ある時は滑稽に、ある時は風刺的に、ある時は哀しく描かれるのでエピソードごとに楽しめる。
当時の世情と風景が描かれ、同時に当時は存在したであろう人情も描かれて感動する。
始まるとすぐに岩田が恋していた女性が花嫁姿でバスに乗り嫁いでいく。
父親は車内で乗客に祝いの酒を振る舞い、バスの運転手も一杯飲んでいる。
完全な飲酒運転なのだが、当時はその程度は許されていたのかもしれない。
三國連太郎の若い巡査は借金に苦しむ娘にポケットマネーから3000円を渡してやり、警察署長は無銭飲食の女性一家に出前の丼ぶりを食べさせ、生活の足しにしろと金を渡しているのだが、今のご時世ではそんな警官はいないだろうと思ってしまう。
沢村貞子の女将は捨て子を引き取って育てるのだが、確かに僕の子供の頃には捨て子が少ないとはいえ珍しくはなかったし、女将のような人もいたのだろう。
僕も幼稚園の時は昼食を自分の家でとるよりも、可愛がってもらっていた3歳上の兄貴分の家で頂く方が多かったことを思うと、そんな人間関係、人情が普通に存在していたのだと思う。

岩田が愛する女性の嫁入り道具を馬車で運んでいく話は滑稽な場面も用意されているが切ないものがある。
闇で人材派遣をやっている杉村春子をめぐって、警察、監督署、職安が縄張り争いを行うのも滑稽に描かれ、最後は職安の多々良純が自らの不始末からスゴスゴと引き上げていくという顛末で締めくくっている。
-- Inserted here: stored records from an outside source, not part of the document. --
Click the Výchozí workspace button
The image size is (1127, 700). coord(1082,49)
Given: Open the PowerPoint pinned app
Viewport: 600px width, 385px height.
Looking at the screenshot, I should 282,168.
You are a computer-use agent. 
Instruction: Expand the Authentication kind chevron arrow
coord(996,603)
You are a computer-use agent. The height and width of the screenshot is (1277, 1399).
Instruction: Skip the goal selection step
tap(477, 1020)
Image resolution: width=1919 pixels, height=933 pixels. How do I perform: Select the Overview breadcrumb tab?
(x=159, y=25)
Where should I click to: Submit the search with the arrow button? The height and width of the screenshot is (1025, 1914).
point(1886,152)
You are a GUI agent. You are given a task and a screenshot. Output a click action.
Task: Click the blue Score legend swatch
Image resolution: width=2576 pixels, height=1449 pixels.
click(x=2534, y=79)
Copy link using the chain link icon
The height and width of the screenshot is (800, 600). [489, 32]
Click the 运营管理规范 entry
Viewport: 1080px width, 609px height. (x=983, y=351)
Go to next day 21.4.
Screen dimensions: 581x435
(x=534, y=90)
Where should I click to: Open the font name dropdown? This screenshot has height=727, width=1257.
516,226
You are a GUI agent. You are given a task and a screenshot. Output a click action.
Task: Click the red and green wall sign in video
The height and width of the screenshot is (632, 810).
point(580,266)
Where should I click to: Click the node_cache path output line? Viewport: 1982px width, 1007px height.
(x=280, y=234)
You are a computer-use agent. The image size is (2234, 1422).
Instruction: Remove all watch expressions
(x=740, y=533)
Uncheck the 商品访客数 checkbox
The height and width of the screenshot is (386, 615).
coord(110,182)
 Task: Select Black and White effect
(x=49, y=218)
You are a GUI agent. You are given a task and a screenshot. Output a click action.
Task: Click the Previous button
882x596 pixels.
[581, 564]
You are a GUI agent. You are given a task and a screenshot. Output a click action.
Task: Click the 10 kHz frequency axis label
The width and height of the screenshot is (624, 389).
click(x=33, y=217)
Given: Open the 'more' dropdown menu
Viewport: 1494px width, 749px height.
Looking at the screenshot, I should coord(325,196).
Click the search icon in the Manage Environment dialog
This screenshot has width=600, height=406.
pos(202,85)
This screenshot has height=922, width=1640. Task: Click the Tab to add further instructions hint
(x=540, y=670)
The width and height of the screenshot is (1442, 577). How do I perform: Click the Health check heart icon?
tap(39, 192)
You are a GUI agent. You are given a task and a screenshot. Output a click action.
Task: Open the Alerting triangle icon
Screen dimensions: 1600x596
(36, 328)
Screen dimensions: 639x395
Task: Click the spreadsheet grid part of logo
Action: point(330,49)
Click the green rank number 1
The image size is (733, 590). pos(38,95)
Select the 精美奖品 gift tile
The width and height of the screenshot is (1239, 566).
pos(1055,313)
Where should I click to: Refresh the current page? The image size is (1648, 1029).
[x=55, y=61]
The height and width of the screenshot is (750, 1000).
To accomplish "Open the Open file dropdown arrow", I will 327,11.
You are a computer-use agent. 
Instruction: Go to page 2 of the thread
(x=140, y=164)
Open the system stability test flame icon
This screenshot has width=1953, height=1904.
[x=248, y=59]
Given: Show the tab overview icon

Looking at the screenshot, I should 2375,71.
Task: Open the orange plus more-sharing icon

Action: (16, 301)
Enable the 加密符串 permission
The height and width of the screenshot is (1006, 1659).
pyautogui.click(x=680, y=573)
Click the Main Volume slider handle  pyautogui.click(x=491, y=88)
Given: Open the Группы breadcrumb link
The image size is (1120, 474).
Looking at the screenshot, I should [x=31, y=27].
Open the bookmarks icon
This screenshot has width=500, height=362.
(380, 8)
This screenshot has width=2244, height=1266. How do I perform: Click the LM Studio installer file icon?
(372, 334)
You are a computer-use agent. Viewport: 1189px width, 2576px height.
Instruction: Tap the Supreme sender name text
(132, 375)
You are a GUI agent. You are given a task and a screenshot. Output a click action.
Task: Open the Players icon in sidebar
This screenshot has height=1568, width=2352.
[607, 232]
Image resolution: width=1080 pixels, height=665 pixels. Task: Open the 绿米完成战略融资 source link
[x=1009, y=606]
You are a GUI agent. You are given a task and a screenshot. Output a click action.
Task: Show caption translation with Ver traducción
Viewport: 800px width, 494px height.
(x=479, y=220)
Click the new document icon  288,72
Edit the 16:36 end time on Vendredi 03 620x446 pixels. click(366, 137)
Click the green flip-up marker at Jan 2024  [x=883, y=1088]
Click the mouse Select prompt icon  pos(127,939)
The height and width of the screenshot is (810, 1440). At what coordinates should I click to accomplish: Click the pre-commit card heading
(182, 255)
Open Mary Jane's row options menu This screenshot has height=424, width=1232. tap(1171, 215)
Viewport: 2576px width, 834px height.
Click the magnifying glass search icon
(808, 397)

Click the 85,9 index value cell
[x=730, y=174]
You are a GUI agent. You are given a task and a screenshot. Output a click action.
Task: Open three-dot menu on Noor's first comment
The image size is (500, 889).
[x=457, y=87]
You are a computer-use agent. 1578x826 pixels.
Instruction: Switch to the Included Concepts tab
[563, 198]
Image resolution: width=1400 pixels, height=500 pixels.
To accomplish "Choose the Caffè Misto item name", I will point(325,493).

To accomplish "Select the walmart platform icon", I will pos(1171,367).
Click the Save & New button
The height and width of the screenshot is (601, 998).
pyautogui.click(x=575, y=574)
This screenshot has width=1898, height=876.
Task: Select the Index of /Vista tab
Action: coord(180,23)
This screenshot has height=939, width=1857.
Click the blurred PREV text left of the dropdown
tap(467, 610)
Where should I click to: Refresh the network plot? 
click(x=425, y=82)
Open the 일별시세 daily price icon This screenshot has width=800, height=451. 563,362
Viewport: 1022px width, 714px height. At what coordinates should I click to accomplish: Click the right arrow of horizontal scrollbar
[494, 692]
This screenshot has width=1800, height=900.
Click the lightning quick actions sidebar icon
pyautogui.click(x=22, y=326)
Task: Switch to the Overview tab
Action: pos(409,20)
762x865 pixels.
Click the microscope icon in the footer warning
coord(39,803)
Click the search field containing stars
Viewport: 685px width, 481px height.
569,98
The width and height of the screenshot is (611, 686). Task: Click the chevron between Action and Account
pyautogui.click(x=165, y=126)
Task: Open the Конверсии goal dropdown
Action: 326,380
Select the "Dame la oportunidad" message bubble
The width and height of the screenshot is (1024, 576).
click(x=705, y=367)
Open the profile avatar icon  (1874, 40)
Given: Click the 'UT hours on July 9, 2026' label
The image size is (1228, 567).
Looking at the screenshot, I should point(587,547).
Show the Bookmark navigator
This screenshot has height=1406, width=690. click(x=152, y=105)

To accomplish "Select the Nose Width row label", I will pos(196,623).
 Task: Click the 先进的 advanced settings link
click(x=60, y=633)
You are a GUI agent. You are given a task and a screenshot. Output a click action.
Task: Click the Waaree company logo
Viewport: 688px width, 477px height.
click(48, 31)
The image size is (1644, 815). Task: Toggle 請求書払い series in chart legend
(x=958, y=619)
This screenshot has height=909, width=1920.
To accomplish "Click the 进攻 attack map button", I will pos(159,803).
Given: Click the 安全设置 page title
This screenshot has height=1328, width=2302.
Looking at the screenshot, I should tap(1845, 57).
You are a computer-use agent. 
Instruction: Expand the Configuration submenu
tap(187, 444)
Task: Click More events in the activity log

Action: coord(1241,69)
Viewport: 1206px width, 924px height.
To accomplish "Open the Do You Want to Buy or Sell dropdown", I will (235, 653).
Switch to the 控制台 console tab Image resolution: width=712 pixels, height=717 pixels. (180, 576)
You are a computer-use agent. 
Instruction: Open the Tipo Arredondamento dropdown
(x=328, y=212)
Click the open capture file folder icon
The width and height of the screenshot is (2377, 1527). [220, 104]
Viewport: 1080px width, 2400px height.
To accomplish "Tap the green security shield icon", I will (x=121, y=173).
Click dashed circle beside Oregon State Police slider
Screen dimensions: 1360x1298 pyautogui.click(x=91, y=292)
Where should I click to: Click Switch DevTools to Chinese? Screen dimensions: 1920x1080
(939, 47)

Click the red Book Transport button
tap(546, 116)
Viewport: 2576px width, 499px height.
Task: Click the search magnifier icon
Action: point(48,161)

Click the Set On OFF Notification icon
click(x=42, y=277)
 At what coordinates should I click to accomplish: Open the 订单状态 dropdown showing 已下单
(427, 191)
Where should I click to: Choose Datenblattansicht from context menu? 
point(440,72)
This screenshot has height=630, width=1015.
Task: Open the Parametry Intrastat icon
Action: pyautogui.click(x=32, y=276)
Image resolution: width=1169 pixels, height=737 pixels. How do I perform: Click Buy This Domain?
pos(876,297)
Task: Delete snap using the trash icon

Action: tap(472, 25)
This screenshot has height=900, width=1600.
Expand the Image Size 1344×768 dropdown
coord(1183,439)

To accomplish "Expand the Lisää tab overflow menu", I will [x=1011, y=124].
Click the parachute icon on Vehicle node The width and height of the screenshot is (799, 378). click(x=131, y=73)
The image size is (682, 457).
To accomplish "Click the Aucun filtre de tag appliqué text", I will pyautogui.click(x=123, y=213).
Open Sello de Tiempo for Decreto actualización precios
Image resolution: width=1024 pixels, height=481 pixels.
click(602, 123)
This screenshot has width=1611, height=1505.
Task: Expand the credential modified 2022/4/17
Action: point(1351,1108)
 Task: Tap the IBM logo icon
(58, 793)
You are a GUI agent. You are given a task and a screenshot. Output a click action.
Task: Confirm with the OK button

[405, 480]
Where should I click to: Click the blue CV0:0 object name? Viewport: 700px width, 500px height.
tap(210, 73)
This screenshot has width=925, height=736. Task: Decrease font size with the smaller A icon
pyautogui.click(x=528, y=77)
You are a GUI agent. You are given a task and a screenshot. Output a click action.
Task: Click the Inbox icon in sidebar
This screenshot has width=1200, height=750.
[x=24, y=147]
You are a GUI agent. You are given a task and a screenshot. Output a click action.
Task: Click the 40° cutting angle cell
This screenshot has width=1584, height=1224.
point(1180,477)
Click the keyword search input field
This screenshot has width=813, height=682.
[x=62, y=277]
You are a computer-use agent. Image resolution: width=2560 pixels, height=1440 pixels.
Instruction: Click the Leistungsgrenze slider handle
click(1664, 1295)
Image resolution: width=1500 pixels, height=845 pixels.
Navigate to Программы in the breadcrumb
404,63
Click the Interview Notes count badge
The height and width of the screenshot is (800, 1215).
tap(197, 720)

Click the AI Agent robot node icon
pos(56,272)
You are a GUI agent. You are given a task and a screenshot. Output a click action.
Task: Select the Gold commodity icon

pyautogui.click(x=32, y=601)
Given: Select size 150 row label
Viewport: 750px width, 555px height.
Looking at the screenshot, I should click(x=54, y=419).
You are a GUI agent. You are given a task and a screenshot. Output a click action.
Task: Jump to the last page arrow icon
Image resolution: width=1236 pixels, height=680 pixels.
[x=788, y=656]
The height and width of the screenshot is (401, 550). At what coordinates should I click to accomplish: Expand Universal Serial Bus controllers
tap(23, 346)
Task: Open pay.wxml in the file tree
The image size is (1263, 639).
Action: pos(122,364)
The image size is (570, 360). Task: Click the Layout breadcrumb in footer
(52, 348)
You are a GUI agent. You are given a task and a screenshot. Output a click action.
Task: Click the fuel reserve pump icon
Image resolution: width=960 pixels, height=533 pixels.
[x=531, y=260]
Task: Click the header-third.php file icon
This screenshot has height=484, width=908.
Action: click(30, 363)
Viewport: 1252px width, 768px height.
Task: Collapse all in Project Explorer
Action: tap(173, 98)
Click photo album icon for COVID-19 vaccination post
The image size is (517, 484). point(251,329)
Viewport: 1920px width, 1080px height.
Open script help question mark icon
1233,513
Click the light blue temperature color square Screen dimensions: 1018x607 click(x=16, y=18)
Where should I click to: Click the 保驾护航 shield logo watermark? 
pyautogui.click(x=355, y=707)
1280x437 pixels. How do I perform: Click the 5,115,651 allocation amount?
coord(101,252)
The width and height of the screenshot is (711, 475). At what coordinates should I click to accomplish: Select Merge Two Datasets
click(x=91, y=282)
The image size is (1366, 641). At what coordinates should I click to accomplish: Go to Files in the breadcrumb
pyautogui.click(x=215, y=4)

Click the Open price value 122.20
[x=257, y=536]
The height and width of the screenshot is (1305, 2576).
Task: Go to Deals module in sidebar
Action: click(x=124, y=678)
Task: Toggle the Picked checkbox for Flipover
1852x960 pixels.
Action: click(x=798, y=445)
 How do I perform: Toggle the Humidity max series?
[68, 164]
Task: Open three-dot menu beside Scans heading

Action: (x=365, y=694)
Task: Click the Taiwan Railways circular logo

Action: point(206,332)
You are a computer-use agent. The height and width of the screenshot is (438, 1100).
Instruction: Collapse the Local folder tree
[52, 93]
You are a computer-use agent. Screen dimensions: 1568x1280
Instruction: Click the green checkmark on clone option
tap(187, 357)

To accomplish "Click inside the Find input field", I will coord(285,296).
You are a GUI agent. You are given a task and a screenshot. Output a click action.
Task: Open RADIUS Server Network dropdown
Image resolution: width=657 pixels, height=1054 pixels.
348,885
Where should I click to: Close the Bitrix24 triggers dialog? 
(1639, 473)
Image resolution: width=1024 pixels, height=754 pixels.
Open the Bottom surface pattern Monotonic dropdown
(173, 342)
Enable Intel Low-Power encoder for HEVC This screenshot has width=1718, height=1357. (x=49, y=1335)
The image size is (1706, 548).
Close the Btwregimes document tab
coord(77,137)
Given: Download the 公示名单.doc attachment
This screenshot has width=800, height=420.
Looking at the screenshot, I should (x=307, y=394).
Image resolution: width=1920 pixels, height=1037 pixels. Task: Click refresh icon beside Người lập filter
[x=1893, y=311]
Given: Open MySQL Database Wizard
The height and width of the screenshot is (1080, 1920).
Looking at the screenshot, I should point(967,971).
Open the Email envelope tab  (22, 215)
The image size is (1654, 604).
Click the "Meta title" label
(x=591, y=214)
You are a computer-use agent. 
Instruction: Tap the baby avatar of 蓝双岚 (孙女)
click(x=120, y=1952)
大臣のお国帰りでは、お偉いさん方が大層なお出迎えをしているのに対し、村の老人たちが「なんだ、どこそこの三男坊じゃないか」と見下していて権威に媚びていない。
滑稽さを描きながらも人生における悲哀であるとか、官僚組織の縦割り行政に対する皮肉、権力批判などを描き込んでいるのが単純なドタバタ喜劇とはせず、どこか文芸作品のような雰囲気を出している原因のように思う。
三國が援助した娘から3000円の郵便為替が届き、モミジが同封されていたシーンにはホロっとさせられた。

市井の様子や人々を描いているので、この年代の映画になってくると風俗史的な趣もある。
バスには車掌がいるし、村の一番高い建物として火の見櫓があってそこには半鐘が吊り下げられている。
巡査とすべての村人は顔見知りで、村の娘の結婚相手も皆が知っている村の者だ。
凄く狭い社会を形作っているが、それだけに人情も安全も確保されていた。
僕には記憶の片隅にある光景であるのだが、それにしてはこの村には大事件ではないが、警察沙汰となる事件が多すぎると思うのだが、まあそれは映画の世界だからだろう。
森繁久彌や三國連太郎を除いて警官は狂言回し的な存在で、彼らを中心に巻き起こる騒動がメインの作品だが、中でも捨て子の話は涙を誘う。
特に当時6歳だったと言う二木てるみの演技には目を見張るものがある。
幼い姉が赤ん坊の弟を思う気持ちが十分すぎるほど伝わってくる名演技であった。
後年の活躍は約束されていたと言える。
署長から何かにつけて呼びつけられる警官の藪田を演じているのが若き宍戸錠なのだが、まだ整形手術を受ける前で、日活のアクションスターとしての宍戸錠を見てきた者には彼が宍戸錠だとは気が付かないだろう。